Notes on teaching Buddhist philosophy

Notes on teaching Buddhist philosophy September 17, 2014

I’m teaching Buddhist philosophy in Bodhgaya, India at the moment, so much of my blogging-life is taken up by activities here. In lieu of all of that (I will post on my usual topics now and then) I thought I’d share notes from my teaching.

Teaching Buddhist philosophy to American college students from diverse backgrounds (some with extensive philosophy, some with Buddhism, some with a mix or neither) has been a challenge. To start, I wanted to get them thinking as philosophers, inheritors of a vast Western tradition, but not the kind of philosophers typified by or limited to  20th-century analytic philosophy. Rather, I want students to think about the kinds of philosophers who had the good life at the heart of their concernsRead more from a post last year discussing Buddhism as a philosophy and/or a religion here.

So, casting philosophy as a wide net, I ask them to think about where and how Buddhism can fit in to the great philosophical tradition(s) we have today.
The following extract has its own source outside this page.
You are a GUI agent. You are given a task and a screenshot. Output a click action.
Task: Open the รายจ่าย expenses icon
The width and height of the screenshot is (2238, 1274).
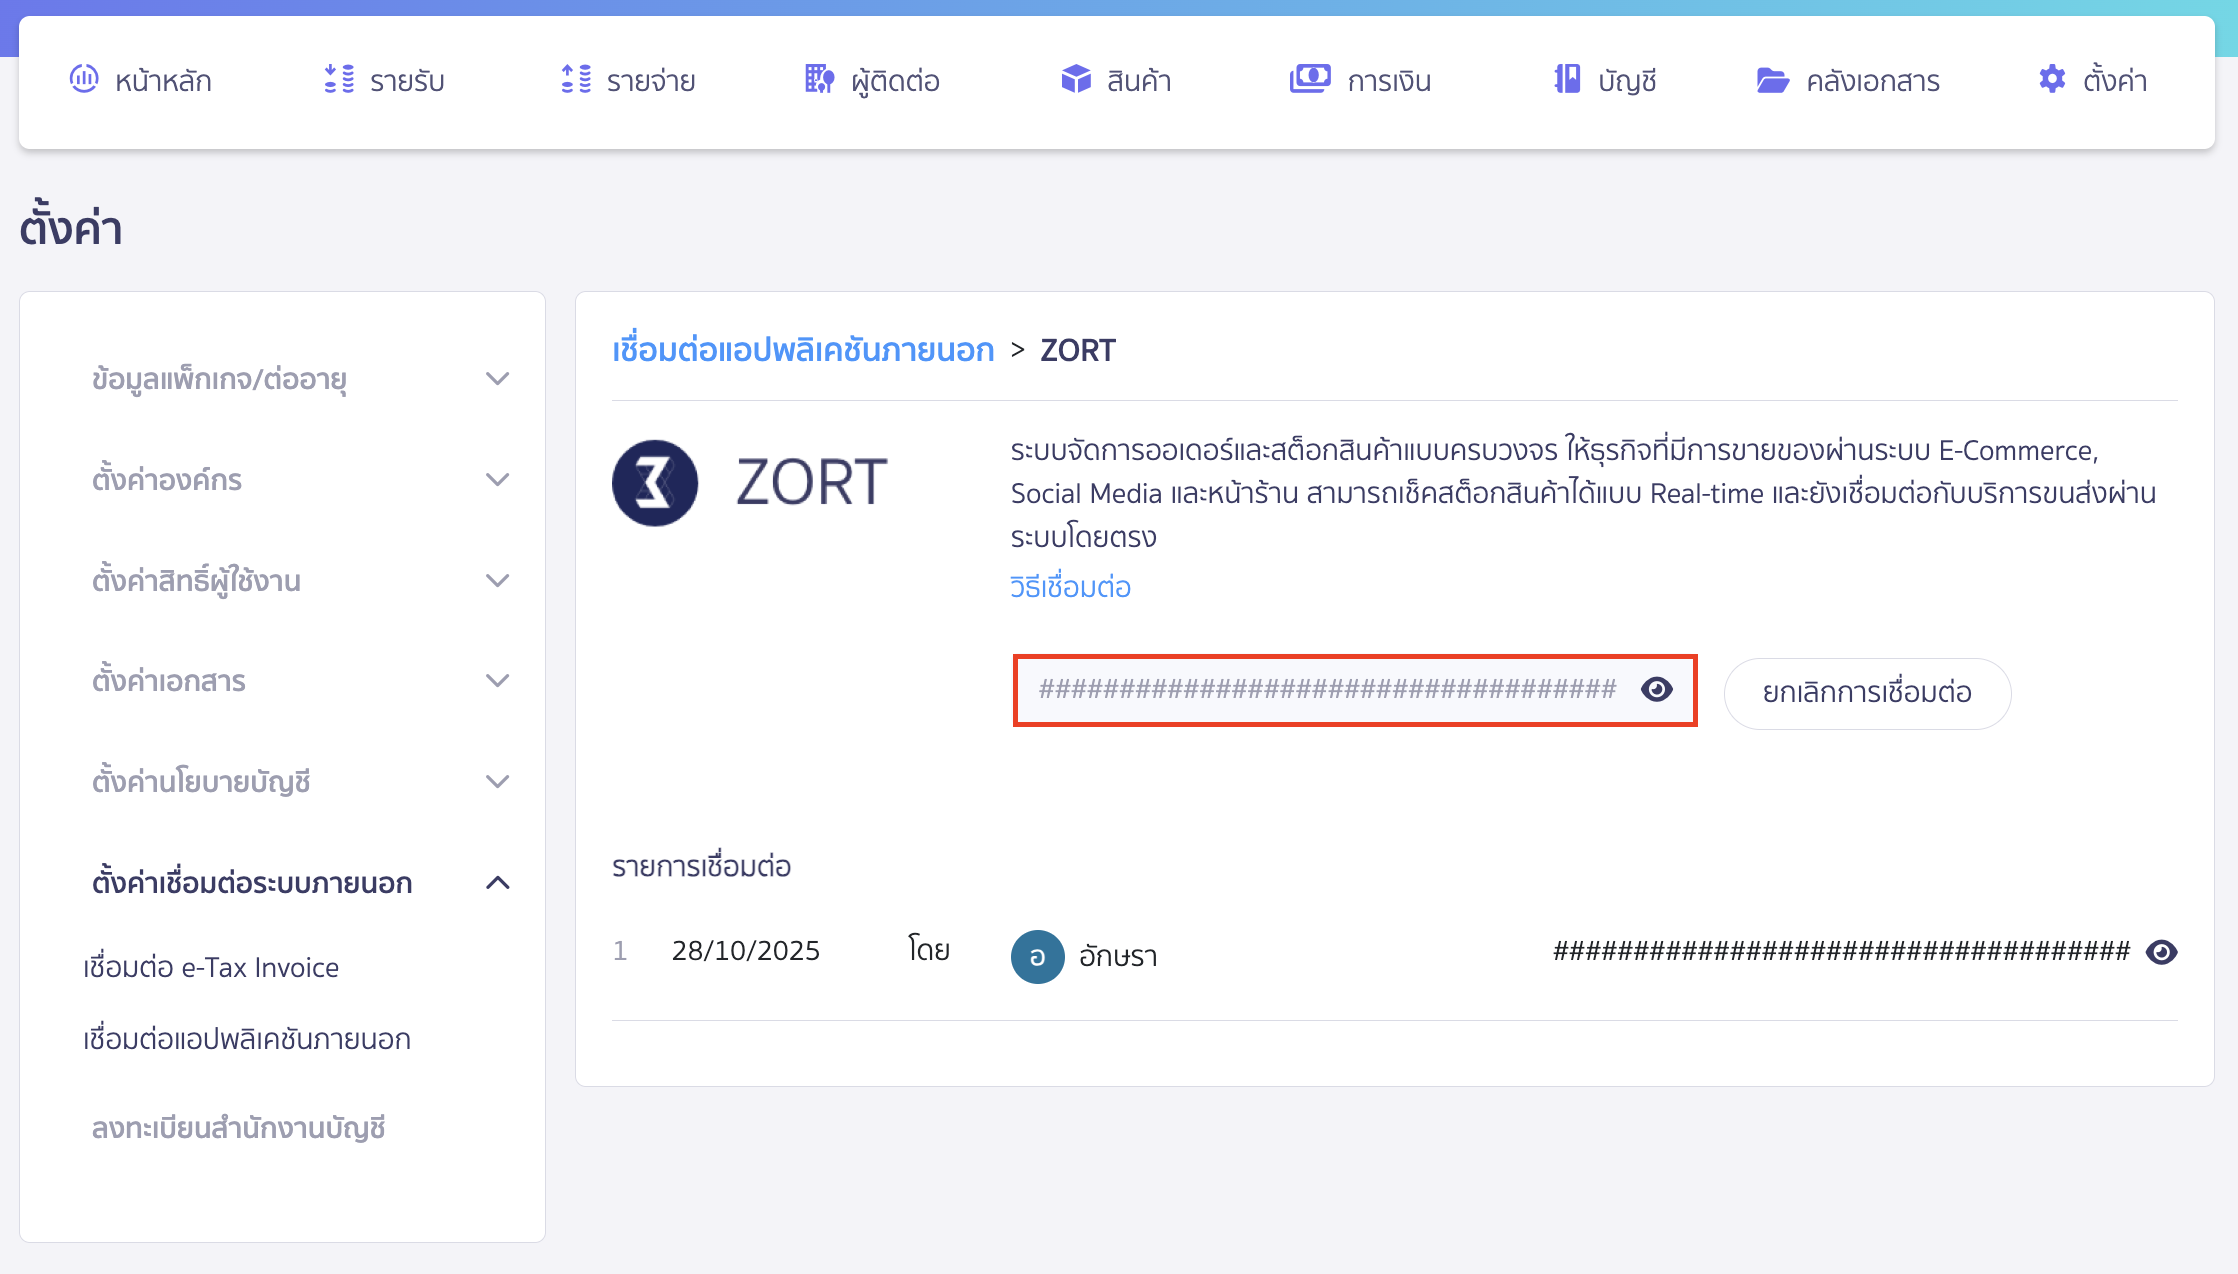tap(575, 79)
As this image suggests, such an undertaking is by no means straightforward: even the artwork depicting how masters and disciples interacted around the same time period in Greece and India suggests two very different worlds of thought.

buddha with plato and aristotle at the academy

The job is difficult (and many people I’ve talked to over the years urge a quick abandoning of it – see comments in the link above), because it requires that students become bilingual in a way, speaking the languages of Western philosophy and Buddhism simultaneously. This is where the mixed classroom is difficult. We have to spend time getting everyone using the same terms and defining them in the same way. I’m told this is also a point of practice in Tibetan debate: if you can’t agree on basic terminology, the debate is over before it has begun. So terms like ontology, cosmology, metaphysics, and epistemology need to be defined and understood alongside karma, dependent origination, emptiness, and not-self.

My strategy has been one of an expanding spiral. We begin simply, with just a term, and then see how defining it invites in new terms. As we go we’ll notice that we’re coming back around to the original term, but now with a handful of definitions. From there we can expand to a few more definitions, using as many of the already-defined-and-understood terms as possible. The system is interlocking and continuously expanding. The danger is in expanding too far too fast. I’ve fallen into that a couple times.

In illustrating how some of these terms work, I have a handful of images taken from my studies of Buddhism, but more, it seems, from my background in philosophy. Something that Ethan Mills recently wrote in a comment at the Indian Philosophy Blog caught my eye. There, discussing the problem of mainstream receptions of Buddhist thought vs Western thought, he wrote:

When discussing Plato most professional philosophers today at least have a “cartoon version” of Plato for introductory courses. Discussion of Plato scholarship then at least has a place to start, a place from which you branch out into deeper, more interesting, and more uncertain terrain.

Nāgārjuna is as difficult as Plato, but the vast majority of professional philosophers lack a “cartoon version” of Nāgārjuna. This means there’s no solid place from which to swim off into the murky waters of Nāgārjuna scholarship. So when a respectable philosopher like Graham Priest comes along his Nāgārjuna becomes the cartoon Nāgārjuna, and indeed a stand in for the entire Buddhist tradition. If you can forgive a riff on Plato, philosophers mistake one shadow on the wall for the real thing!

Perhaps we need to remind our colleagues that the great philosophers of the Western tradition are still subject to competing interpretations and have been for a long time. People have been arguing about Plato for over 2,000 years! Thinking about a Buddhist philosopher like Nāgārjuna is like diving into Plato scholarship without having recourse to the cartoonish, simplified version of Plato. Learning about many philosophers is a complex process of going from simplistic shadows on the wall to the complexity of the real thing (or depending on how you feel about scholars, perhaps it’s the other way around!). For me, this is part of what makes the study of Indian philosophy exciting and interesting.

But how do we convince people that all this work is worthwhile? Which Nāgārjuna do you start with to even begin a serious conversation?

What I take from this is that we desperately need some “cartoon versions” of Buddhist thought because right now, while we have general agreement about certain key ideas in Buddhism, there is so much wiggle room that contemporary scholars and practitioners can get away with any number of interpretations.

With that by way of introduction, I’ll begin posting suggestions toward such “cartoon versions” of things like early Buddhist ontology, Nāgārjuna’s epistemology (?), and the likes with the hope that clarifications or counter-cartoons can be introduced by you, good readers.